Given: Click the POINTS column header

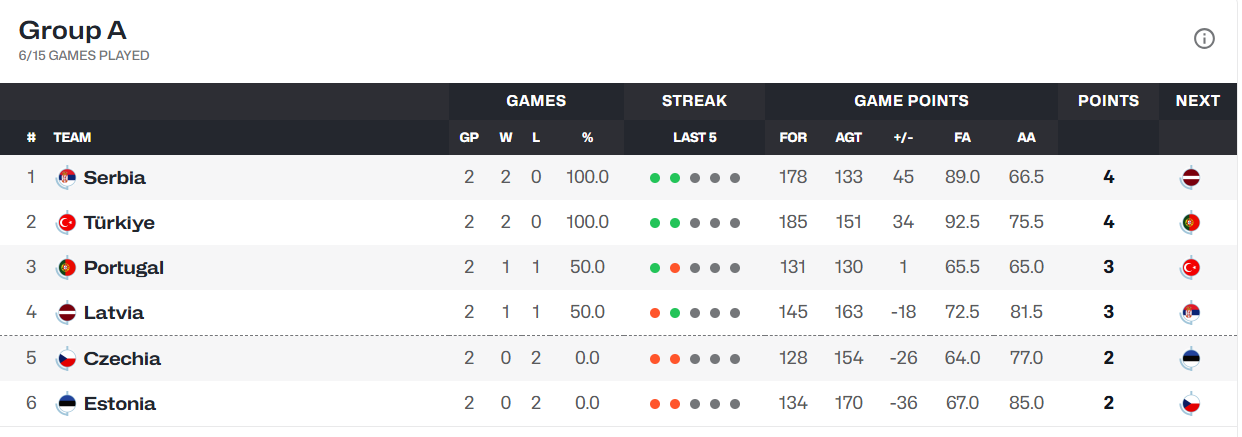Looking at the screenshot, I should [x=1108, y=100].
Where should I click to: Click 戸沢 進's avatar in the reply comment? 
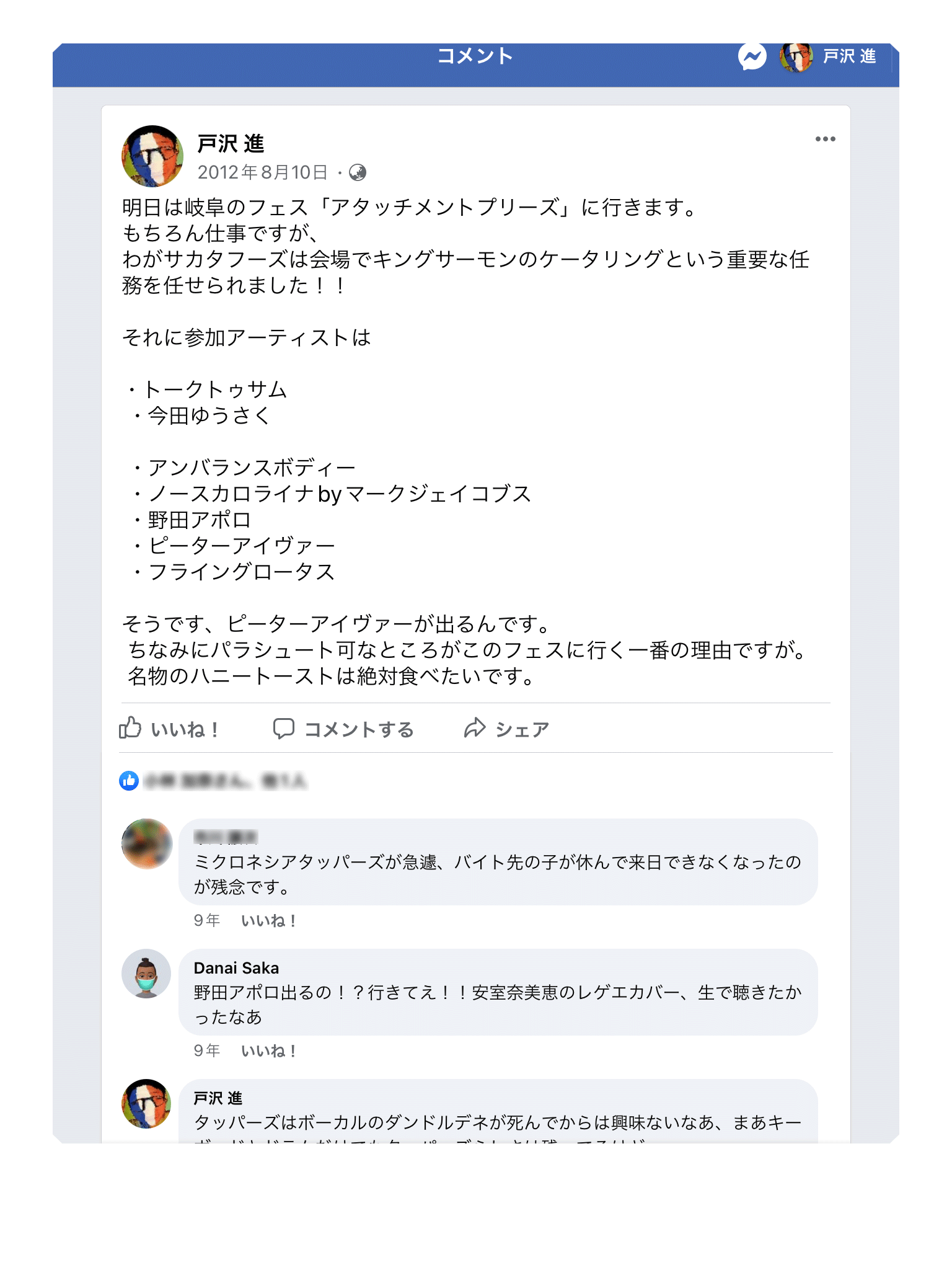click(147, 1104)
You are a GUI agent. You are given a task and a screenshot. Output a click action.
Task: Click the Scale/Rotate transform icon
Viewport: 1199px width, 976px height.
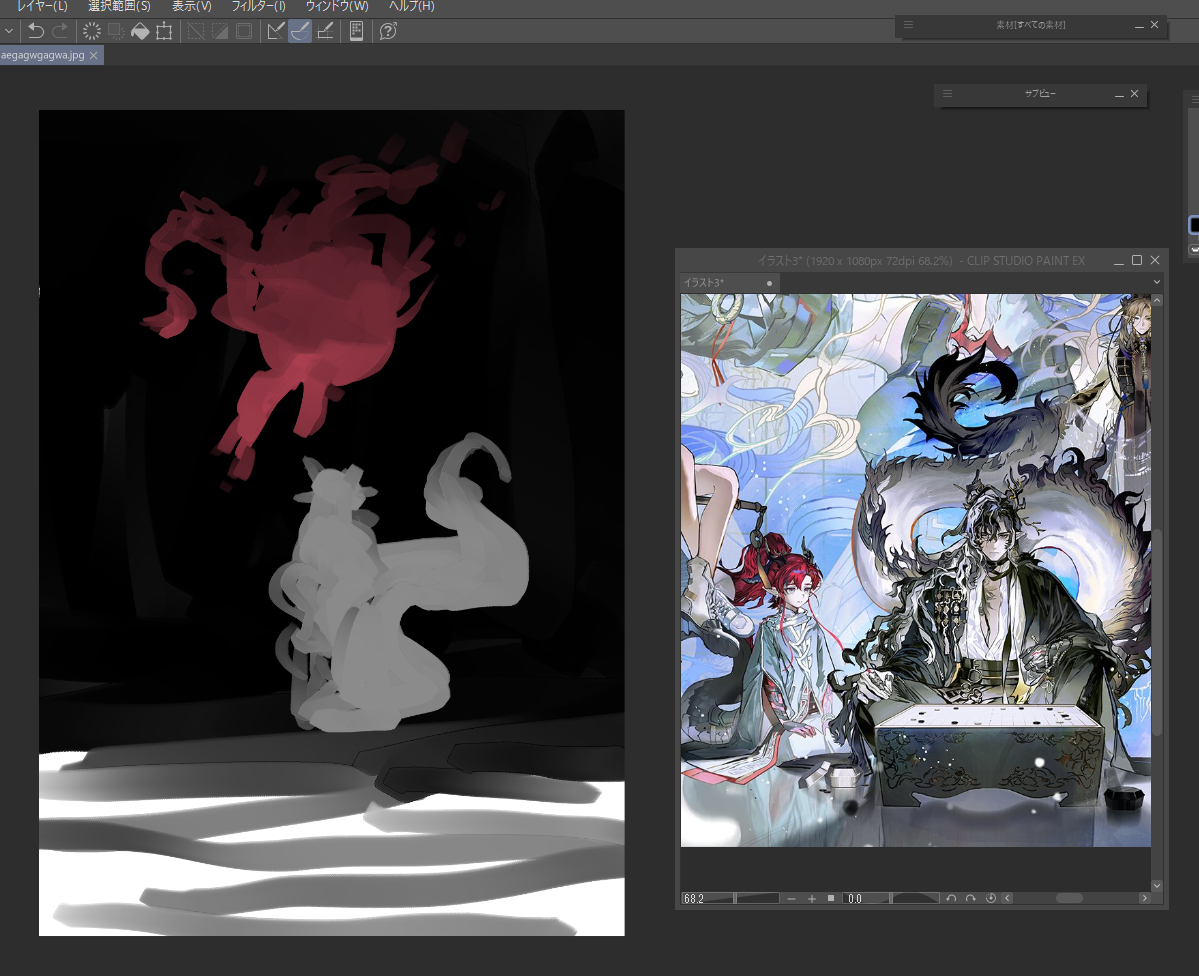click(164, 31)
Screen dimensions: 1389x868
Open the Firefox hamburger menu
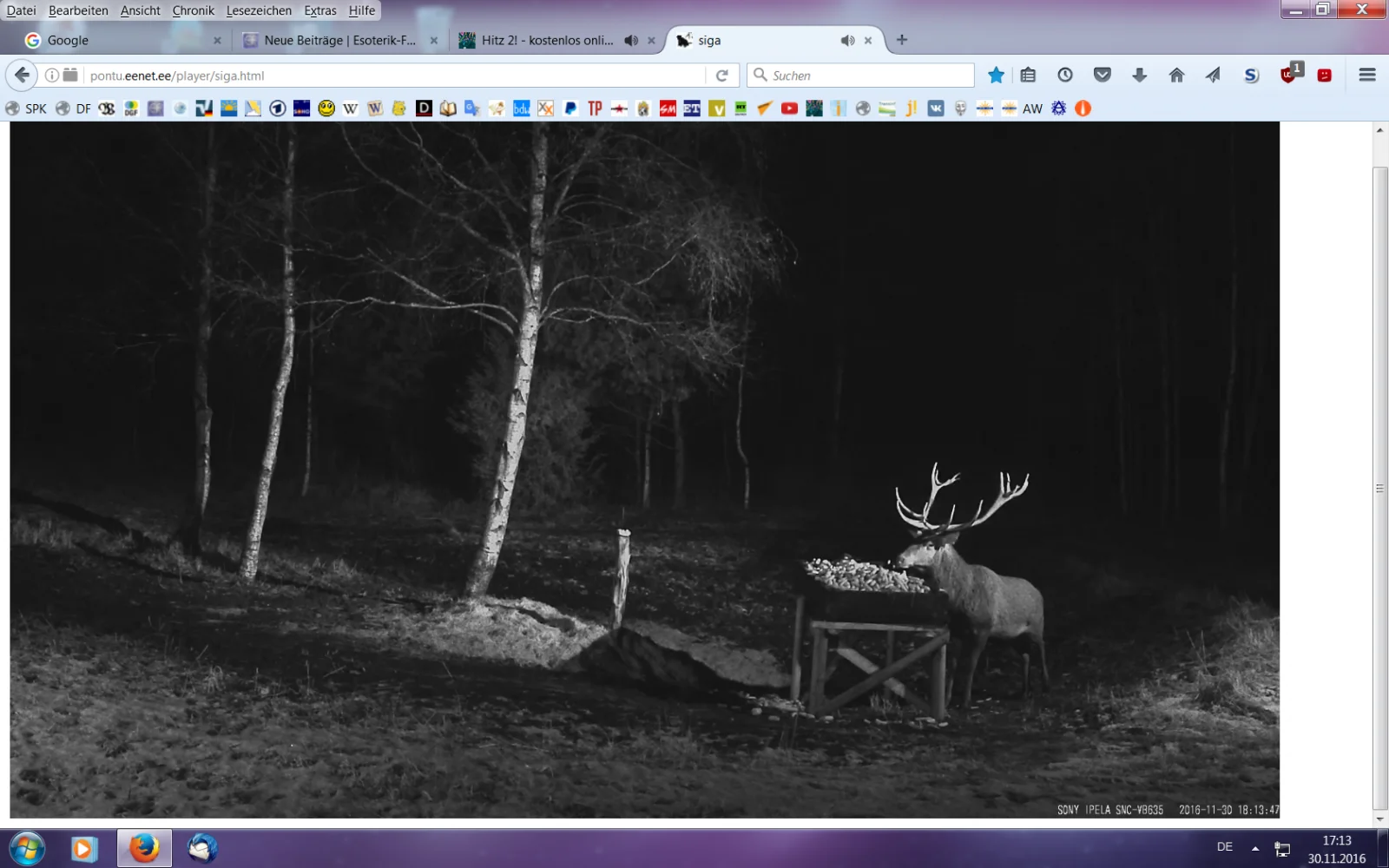(x=1367, y=76)
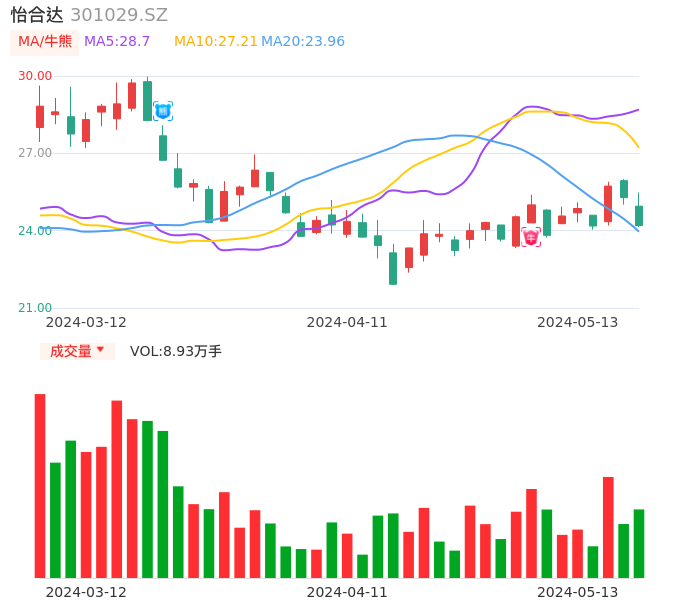Click the lowest green candlestick in mid-April

[393, 268]
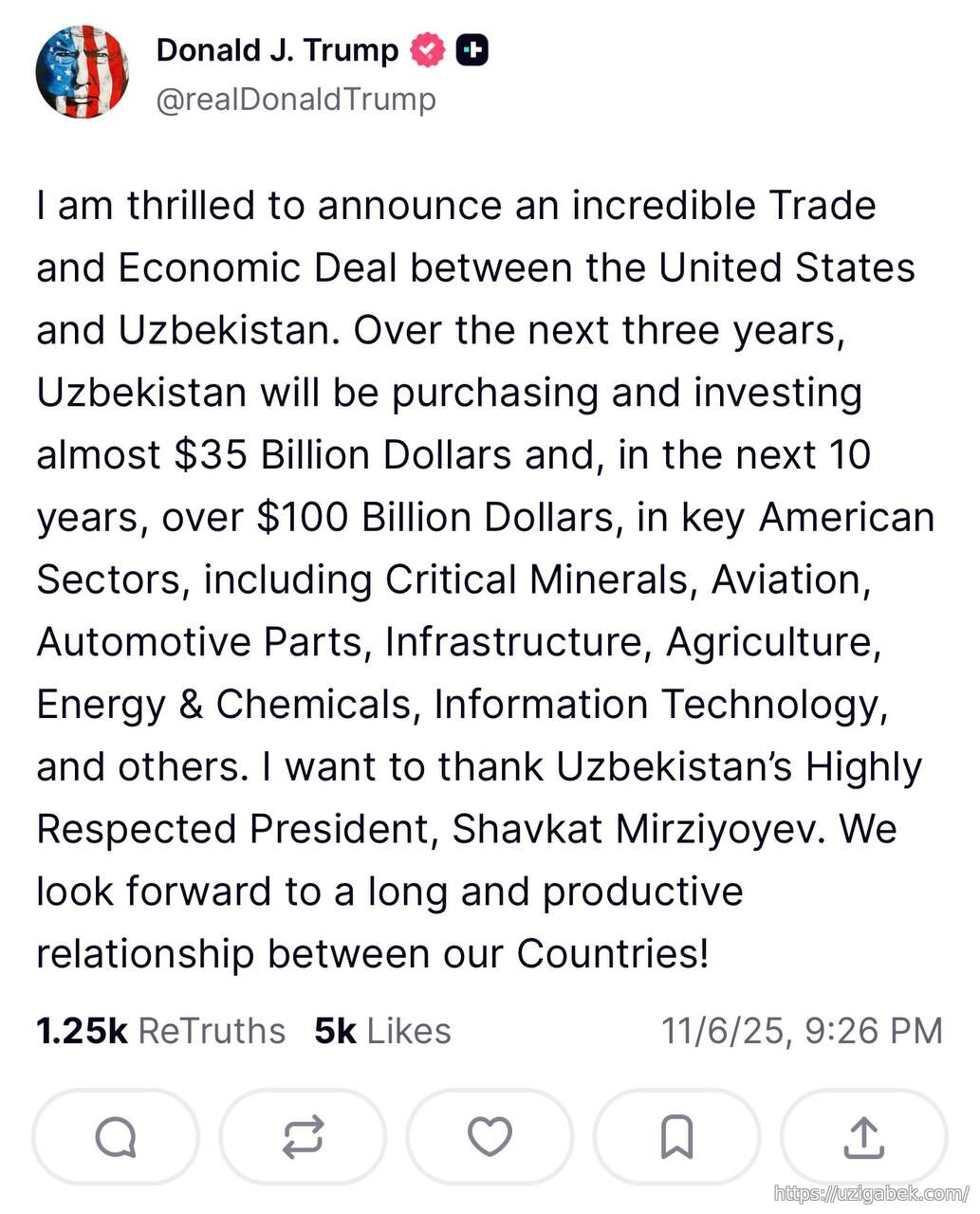This screenshot has width=980, height=1214.
Task: Click the 11/6/25, 9:26 PM timestamp
Action: click(802, 1031)
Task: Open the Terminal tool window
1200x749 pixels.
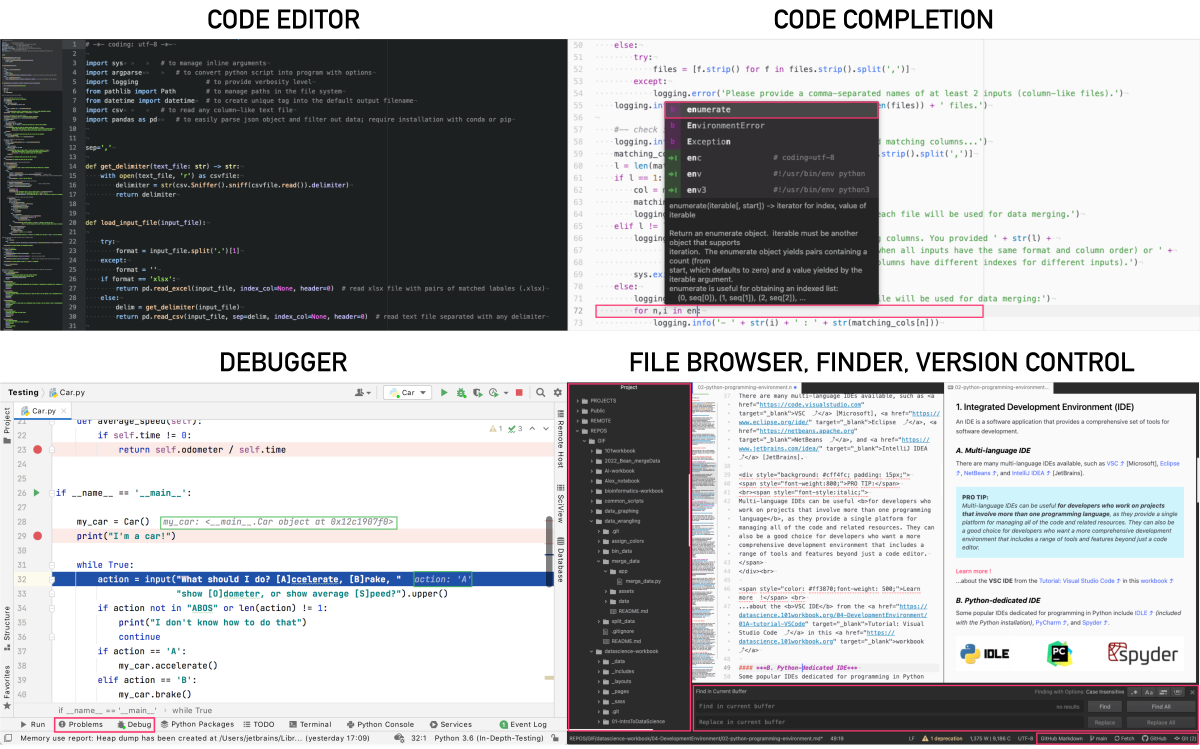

....

(TASK REQUIREMENTS): Above, find the line with "Task: Click the Scale/Rotate transform icon"; copy it and every line down to the line with "Screen dimensions: 1389x868", exactly and both included, but no pictures.

(SOLVED PROBLEM):
Task: Click the Scale/Rotate transform icon
Viewport: 1199px width, 976px height.
click(164, 31)
Screen dimensions: 1389x868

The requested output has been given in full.